Regulatory air pollution studies generally combine an idealized sophisticated model of atmospheric PM with a simplified model of human exposure -  much of the controversy centers around the uncertainty of both the model and exposure. There are two general approaches to gauging uncertainty, confidence levels, and sensitivity analysis. Statistically derived confidence levels state we are 90 or 95% certain that our result lies within a range; greater uncertainty creates a broader range. Sensitivity analysis looks at how varying the model’s inputs affect the results. If changing an input like PM levels, does not significantly change the model’s findings, the uncertainty of the PM level has little effect on the model’s certainty. If the model’s results are very sensitive to changes in the PM levels, then the imprecision or uncertainty of the PM levels makes the results more ambiguous.

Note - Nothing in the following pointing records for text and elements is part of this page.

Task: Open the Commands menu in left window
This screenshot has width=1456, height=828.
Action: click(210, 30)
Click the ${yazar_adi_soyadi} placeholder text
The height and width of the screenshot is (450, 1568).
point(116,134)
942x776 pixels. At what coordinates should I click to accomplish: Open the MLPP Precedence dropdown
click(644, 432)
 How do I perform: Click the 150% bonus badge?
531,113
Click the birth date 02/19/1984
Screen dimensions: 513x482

Air pollution studies, like genetic studies, are dependent upon context, e.g., the local sources of PM, regional geography, and climate. Results do not necessarily translate from one region to another, let alone between countries. When these studies focus on health risk, another uncertainty is introduced, humans and their behavior. Human vulnerability to PM is variable, affecting the young and elderly more than others. And that vulnerability interacts with behavior, like a history of smoking or occupational exposure that has resulted in chronic obstructive pulmonary disease or even socio-demographic measures, poverty is more frequently associated with geographical sources of PM, i.e., high-density housing along highways.

All models are wrong

By their natures, models are simplifications of the real world and cannot help being wrong to varying degrees. I have tried to suggest ways in which models of air pollution and its effect on our health are inaccurate. That does not mean that we should ignore them or wait until our technology has progress to overcome the flawed measurement. It just means that we should be a bit more humble in our actions. There will never be a definitive threshold when everyone is well; it will always be a tradeoff between the perceived risk and the anticipated cost of remediation. When regulatory agencies judge that tradeoff, we introduce one last variable, the politics of special interests. Creating policy is a human activity, ideally based on scientific evidence. But when evidence is itself uncertain, we can only hope that policy is scientifically informed and weighs our long-term welfare over any short term costs or gains.   

 

[1] According to the EPA, PM10 and PM2.5 are both 40-50% lower than our current regulatory standards, standards that are themselves far more stringent than those initially put in place in 1997.